___ MATERIAL TO PROCESS
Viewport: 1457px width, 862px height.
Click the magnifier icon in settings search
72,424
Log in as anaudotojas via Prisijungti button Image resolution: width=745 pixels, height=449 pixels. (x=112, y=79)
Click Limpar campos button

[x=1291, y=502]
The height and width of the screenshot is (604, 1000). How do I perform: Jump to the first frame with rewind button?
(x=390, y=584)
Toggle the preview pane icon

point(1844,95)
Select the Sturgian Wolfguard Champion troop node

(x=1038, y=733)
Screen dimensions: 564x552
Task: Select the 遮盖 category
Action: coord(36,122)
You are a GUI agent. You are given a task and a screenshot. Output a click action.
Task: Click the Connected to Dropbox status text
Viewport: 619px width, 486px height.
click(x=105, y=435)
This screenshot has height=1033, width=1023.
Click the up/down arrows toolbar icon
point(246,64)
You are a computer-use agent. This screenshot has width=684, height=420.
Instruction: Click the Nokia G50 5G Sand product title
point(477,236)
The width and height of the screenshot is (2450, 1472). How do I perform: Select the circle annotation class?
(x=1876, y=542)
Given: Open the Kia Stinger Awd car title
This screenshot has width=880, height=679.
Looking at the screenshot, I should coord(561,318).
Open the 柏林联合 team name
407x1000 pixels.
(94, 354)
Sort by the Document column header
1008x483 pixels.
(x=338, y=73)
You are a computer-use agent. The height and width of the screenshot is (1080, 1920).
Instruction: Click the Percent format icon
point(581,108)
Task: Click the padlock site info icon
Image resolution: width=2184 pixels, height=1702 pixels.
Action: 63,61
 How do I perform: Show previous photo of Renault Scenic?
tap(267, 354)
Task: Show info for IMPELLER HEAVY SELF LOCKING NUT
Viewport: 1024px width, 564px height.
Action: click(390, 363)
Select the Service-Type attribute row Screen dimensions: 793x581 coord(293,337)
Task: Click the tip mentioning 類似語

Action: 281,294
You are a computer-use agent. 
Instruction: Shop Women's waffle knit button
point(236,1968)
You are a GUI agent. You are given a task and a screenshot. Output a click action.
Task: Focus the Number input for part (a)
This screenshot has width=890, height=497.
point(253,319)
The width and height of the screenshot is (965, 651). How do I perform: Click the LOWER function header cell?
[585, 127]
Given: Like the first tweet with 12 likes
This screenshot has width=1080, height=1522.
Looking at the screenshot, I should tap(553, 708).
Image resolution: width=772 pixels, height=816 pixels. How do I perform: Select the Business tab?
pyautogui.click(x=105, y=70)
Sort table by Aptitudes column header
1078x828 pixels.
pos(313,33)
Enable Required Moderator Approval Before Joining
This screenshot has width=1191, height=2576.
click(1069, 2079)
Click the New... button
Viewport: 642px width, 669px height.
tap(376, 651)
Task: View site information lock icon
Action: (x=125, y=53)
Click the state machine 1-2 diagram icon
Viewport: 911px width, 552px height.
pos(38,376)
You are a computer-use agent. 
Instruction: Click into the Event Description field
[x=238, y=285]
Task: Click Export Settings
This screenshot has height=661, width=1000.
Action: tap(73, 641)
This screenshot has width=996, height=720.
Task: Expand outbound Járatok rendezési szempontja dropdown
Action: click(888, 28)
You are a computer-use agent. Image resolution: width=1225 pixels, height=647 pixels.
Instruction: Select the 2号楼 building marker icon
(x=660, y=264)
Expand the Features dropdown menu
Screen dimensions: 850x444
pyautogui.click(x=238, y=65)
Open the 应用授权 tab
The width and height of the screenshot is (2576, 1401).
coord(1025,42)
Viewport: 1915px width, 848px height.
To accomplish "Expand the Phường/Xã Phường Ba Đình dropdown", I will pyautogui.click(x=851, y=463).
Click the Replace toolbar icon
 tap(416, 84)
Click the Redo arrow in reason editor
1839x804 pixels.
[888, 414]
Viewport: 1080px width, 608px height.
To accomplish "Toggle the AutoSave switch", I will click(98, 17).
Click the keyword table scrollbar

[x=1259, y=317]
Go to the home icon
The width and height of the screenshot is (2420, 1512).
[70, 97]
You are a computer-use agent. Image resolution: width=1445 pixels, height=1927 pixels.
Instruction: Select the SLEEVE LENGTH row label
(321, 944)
______
GIVEN INSTRUCTION: Repeat the lines of the records from the line with "You are a computer-use agent. This" up to and including the line with "point(236,1968)", reproducing them exactly.

EXERCISE RESULT:
You are a computer-use agent. This screenshot has width=684, height=420.
Instruction: Click the Nokia G50 5G Sand product title
point(477,236)
The width and height of the screenshot is (2450, 1472). How do I perform: Select the circle annotation class?
(x=1876, y=542)
Given: Open the Kia Stinger Awd car title
This screenshot has width=880, height=679.
Looking at the screenshot, I should coord(561,318).
Open the 柏林联合 team name
407x1000 pixels.
(94, 354)
Sort by the Document column header
1008x483 pixels.
(x=338, y=73)
You are a computer-use agent. The height and width of the screenshot is (1080, 1920).
Instruction: Click the Percent format icon
point(581,108)
Task: Click the padlock site info icon
Image resolution: width=2184 pixels, height=1702 pixels.
Action: 63,61
 How do I perform: Show previous photo of Renault Scenic?
tap(267, 354)
Task: Show info for IMPELLER HEAVY SELF LOCKING NUT
Viewport: 1024px width, 564px height.
Action: click(390, 363)
Select the Service-Type attribute row Screen dimensions: 793x581 coord(293,337)
Task: Click the tip mentioning 類似語

Action: 281,294
You are a computer-use agent. 
Instruction: Shop Women's waffle knit button
point(236,1968)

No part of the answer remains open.